Interviews - a few more
After my recent recollections of interviewing motoring celebrities, a few more might be worth recalling. I lunched with George Eyston at his Winchester house. He was a thrice-LSR holder, breaker of so many other records, and with diverse interests — sculling, deep-sea fishing, a pioneer pilot (he took his seaplane licence aged 70), cox for Cambridge crews, etc. But, being modest, he spoke only of his record bids. “Come again,” he said “and talk about my racing.” Alas, George died before I could do so.
In 1980, I had an audience with the then-Minister for Transport, Hector Munro MP, who was a BDC member and raced his Bentley and Bugatti, owned a Klemm monoplane and flew Spitfires post-war. The right kind of Minister!
I’ve discussed Vauxhall history with E W ‘Bill’ Hancock and ArmstrongSiddeley’s past with Ernest Siddeley. I went to see Jim Byrom, who told in a book of racing his Amilcar Six in a Double-12 race. He and his brother had the help of the family chauffeur when racing their A7 at Southport, and I saw pictures of their Bugatti T35 being towed to events behind a big Humber and a T44 Bugatti Saloon. F A Bolton’s albums were full of enormous pre-WWI Daimlers and Afiels he had driven in speed trials. The Hon Victor Bruce recalled his AC exploits in rallies, and Ivy Cummings, married to an X-ray scientist, talked while bathing her baby of the many cars she had raced, from GN to the Bugatti ‘Black Bess’.
I went to see Jack Field to hear about his inflammable T43 Bugatti, the old 200-mile race Talbots and how he bought the 48-litre 186mph Sunbeam ‘Silver Bullet’.
Pat Driscoll, successful racing motorcyclist, raced a Hyper Lea-Francis before Lord Austin asked him to drive the works A7s. He recalled Austin sending an Ulster to Brooklands in order to discover how well he drove, — and how he proceeded to overtake it in his Vauxhall 30/98.

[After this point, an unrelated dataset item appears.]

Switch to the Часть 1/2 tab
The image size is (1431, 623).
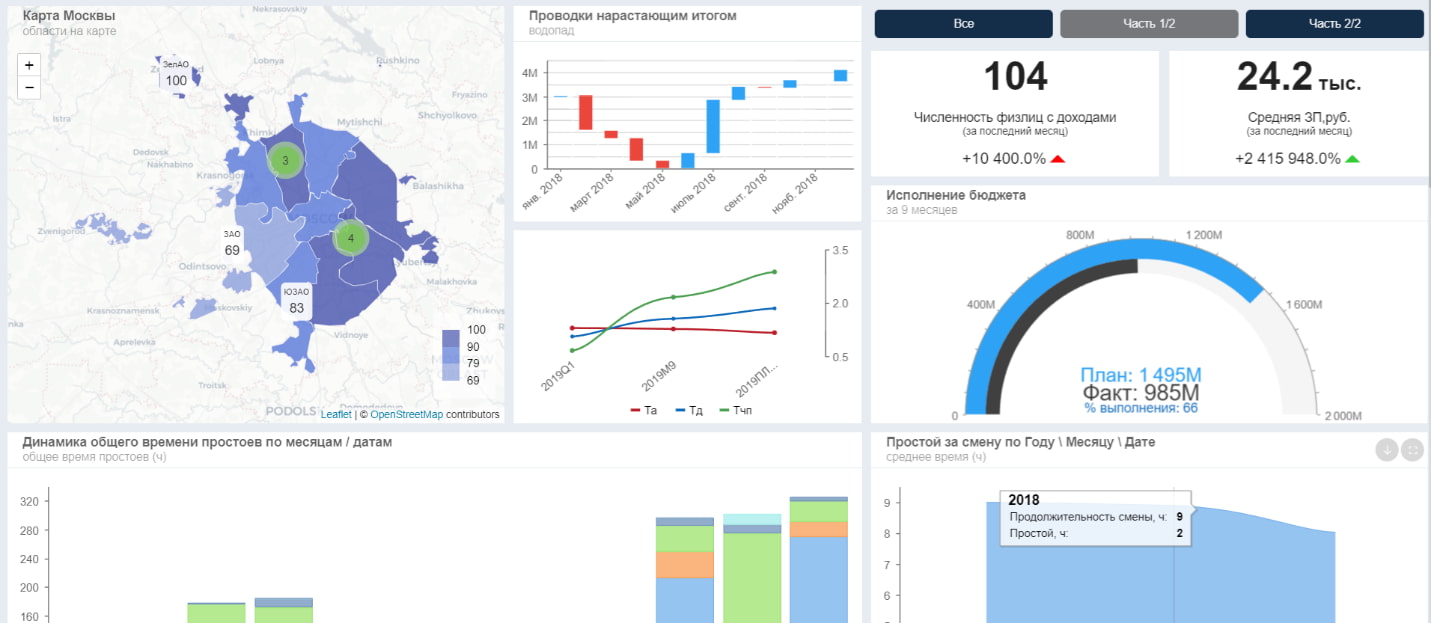tap(1149, 24)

A session with the Hon Patrick Lindsay about his cars, aeroplanes, and private museum was fascinating. Driving down to the Mumbles in Wales, we spent a night with Lindsay
Eccles, hearing about the various Bugattis he raced, a 3.3-litre T59 included, and went to see a local club’s new speed hillclimb course.
We called on dear old 100 per cent versatile Sammy Davis in his Guildford flat, after I had told my wife not to look surprised when he and Susie lit their pipes.
Stafford-East reminisced interestingly and showed me his three GNs. Ron Godfrey, when I last saw him, had got his water-driven mill-race generator working so well that he had had the pleasure of telling the electricity company he no longer needed a mains supply. A lady racer told me she was the only woman brave enough to race on beaded-edge tyres or lap Brooklands in the rain. Nonsense, of course. And a famous ex-Weybridge character, interrupted by Jehovah Witnesses at the door, yelled: “There is no time to talk of God when the subject is Brooklands.”
A visit to R G J Nash enabled me to see his veteran Columbian electric car, the battery of which helped to power his electric loco on his garden railway. “When I go to fullnotch, my wife makes me wear my helmet!”
Apologies to anyone I left out; many famous drivers saved me a visit by contributing to our Cars I Have Ownedseries.